— Given problem 1 —
Answer the following questions using the extract on extrapolation equations.
(a) Which equation does the power equation react similarly to?
(b) Which equation is named as the best for extrapolation?
(c) What will the logarithmic equation be used to predict?

— Source extract —
━━━

In the long run, what does your power equation predict for your data? This equation reacts similar to the logarithmic equation, but in the long run the numbers are not as realistic as the logarithmic equation, making it not the best for extrapolation.

 

In your opinion, which equation is best for extrapolation? Why? The best equation for extrapolation would have to be the logarithmic equation. In the long run its numbers are very realistic. A growth in technology would result in a longer life expectancy as the years go on, but it would have to be over many years. The logarithmic equation shows this beautifully.

 

The logarithmic equation will be used to predict some extreme values for the future.

━━━

Source data:
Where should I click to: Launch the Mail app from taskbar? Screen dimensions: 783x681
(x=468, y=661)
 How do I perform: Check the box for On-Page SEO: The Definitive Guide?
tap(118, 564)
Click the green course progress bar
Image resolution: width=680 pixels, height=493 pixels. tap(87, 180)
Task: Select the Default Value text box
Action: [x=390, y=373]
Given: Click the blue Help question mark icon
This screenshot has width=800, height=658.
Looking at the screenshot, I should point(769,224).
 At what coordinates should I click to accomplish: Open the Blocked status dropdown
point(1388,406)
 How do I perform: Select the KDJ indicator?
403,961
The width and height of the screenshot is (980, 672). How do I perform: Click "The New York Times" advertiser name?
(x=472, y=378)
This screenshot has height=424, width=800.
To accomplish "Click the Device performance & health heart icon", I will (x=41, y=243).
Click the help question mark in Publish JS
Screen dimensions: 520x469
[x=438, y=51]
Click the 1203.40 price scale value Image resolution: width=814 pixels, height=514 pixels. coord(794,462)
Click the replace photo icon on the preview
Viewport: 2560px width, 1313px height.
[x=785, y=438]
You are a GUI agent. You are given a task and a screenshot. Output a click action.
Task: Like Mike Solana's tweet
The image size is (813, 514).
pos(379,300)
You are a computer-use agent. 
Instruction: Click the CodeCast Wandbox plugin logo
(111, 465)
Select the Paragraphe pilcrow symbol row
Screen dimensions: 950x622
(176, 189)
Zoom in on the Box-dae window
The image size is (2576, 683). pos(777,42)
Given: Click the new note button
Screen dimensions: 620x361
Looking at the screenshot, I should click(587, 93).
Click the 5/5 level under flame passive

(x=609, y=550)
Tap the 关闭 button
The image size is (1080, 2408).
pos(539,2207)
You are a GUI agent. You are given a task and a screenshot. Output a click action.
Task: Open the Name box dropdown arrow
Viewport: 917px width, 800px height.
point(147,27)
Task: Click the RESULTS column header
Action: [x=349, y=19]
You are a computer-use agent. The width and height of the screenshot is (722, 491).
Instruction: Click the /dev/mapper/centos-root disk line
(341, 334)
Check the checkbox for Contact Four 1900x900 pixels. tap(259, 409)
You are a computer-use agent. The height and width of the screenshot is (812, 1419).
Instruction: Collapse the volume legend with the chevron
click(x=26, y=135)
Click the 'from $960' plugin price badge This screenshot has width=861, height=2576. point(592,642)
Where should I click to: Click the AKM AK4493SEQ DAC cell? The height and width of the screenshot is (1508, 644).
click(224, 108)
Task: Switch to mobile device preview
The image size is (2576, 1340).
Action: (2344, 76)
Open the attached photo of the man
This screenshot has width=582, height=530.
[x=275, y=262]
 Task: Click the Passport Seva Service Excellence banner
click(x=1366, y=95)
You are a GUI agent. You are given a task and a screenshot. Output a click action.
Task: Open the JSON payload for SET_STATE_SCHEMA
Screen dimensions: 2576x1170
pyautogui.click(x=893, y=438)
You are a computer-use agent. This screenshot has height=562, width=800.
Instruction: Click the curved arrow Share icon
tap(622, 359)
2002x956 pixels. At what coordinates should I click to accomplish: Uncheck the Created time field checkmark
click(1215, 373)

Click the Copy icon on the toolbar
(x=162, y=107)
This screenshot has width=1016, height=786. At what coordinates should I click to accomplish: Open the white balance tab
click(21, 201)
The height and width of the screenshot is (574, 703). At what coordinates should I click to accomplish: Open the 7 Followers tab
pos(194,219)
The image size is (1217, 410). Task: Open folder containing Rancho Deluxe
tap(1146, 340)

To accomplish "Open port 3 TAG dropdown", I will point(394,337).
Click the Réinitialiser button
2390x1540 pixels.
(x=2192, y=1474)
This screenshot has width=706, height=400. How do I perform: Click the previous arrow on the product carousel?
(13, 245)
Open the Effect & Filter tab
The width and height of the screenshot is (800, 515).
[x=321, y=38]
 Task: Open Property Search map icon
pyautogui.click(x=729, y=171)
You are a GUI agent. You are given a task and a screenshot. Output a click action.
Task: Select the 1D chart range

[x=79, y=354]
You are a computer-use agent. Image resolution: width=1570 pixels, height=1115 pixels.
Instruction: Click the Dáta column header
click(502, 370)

━━━

— Given problem 2 —
Revise the records from the line containing "You are a computer-use agent. The height" through the line containing "[x=275, y=262]", replacing "Instruction" with "Command" and leaving all else unchanged. Return only those lines.

— Worked solution 1 —
(a) The logarithmic equation.
(b) The logarithmic equation.
(c) Some extreme values for the future.

— Worked solution 2 —
You are a computer-use agent. The height and width of the screenshot is (812, 1419).
Command: Collapse the volume legend with the chevron
click(x=26, y=135)
Click the 'from $960' plugin price badge This screenshot has width=861, height=2576. point(592,642)
Where should I click to: Click the AKM AK4493SEQ DAC cell? The height and width of the screenshot is (1508, 644).
click(224, 108)
Task: Switch to mobile device preview
The image size is (2576, 1340).
Action: (2344, 76)
Open the attached photo of the man
This screenshot has width=582, height=530.
[x=275, y=262]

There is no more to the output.